R0J0hound's Forum Posts

  • I wouldn’t mind at all.

  • For a fairly straightforward way of getting the collision point you can take all the points of one object’s collision polygon, and see if they overlap the other object. Then do the same for the second object with the first. Then, for all the points that do overlap just average the positions together to get a collision point.

    There are more robust ways, but it should work in most cases. One case where it would fail is if the objects are severely overlapping and no points overlap, just edges.

    For the impact sound it basically boils down to:

    Velocity_after - velocity_before

    Maybe Every tick save the old velocity to some variables. Then on the collision, after stopping or bouncing the object, subtract the velocities to get the impulse.

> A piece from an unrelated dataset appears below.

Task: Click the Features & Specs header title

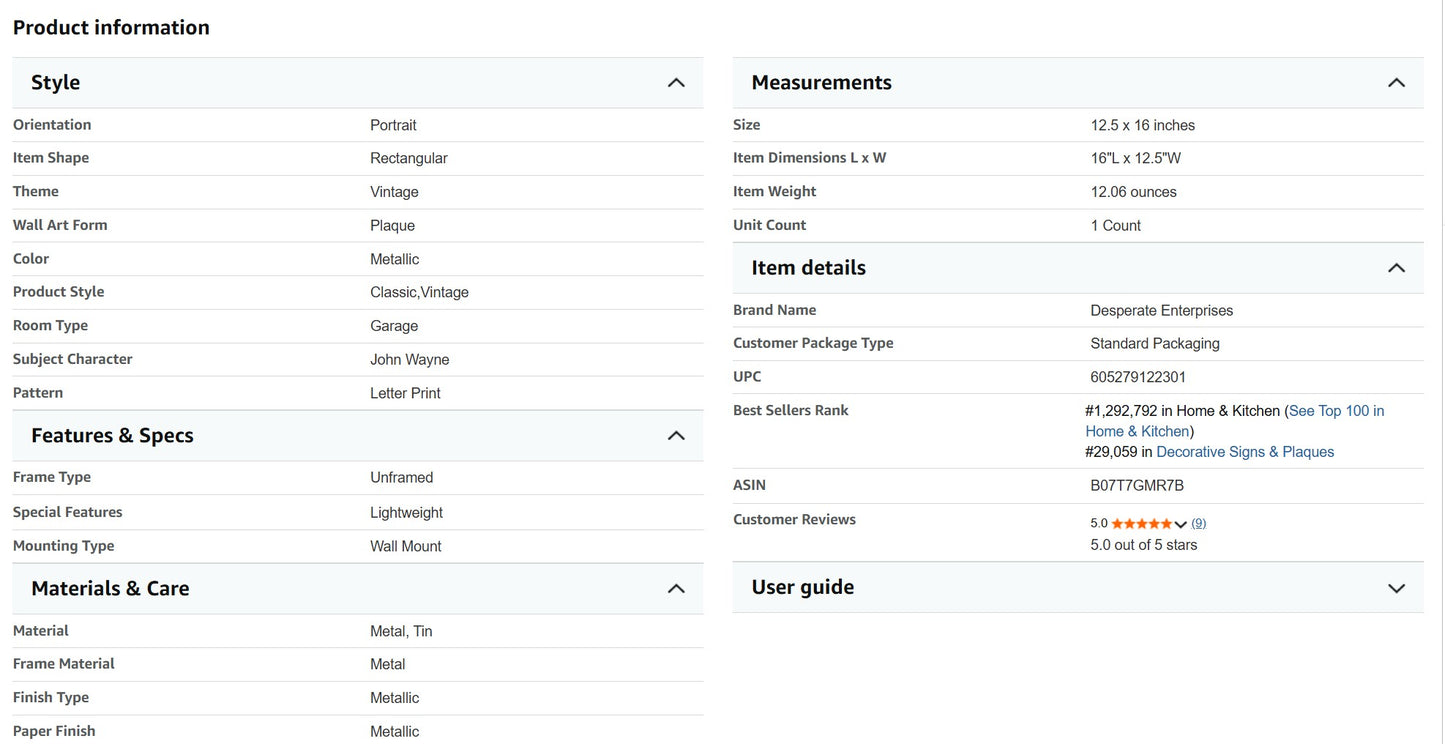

  • Here’s some pseudo code to do the bounce. The only trig has to do with the collision normal. The normal is perpendicular to the angle of the platform. So if you know the angle of the surface it’s enough to subtract 90 to get a perpendicular angle. Then to make the math look cleaner we can convert that angle to a vector.

    Anyways here’s the math.

    Nx,ny is the normal vector and can be calculated with:

    nx= cos(plat.angle-90)

    ny=sin(plat.angle-90)

    Next we calculate the velocity along the normal’s direction. Here vn is that velocity, and vx, vy is the x and y velocity of the object. We are utilizing a vector dot product to get the velocity along the normal’s direction.

    vn=vx*nx+vy*ny

    So far so good. Next is to do the bounce by changing the velocity.

    You only need to do the bounce if the object is going toward the platform.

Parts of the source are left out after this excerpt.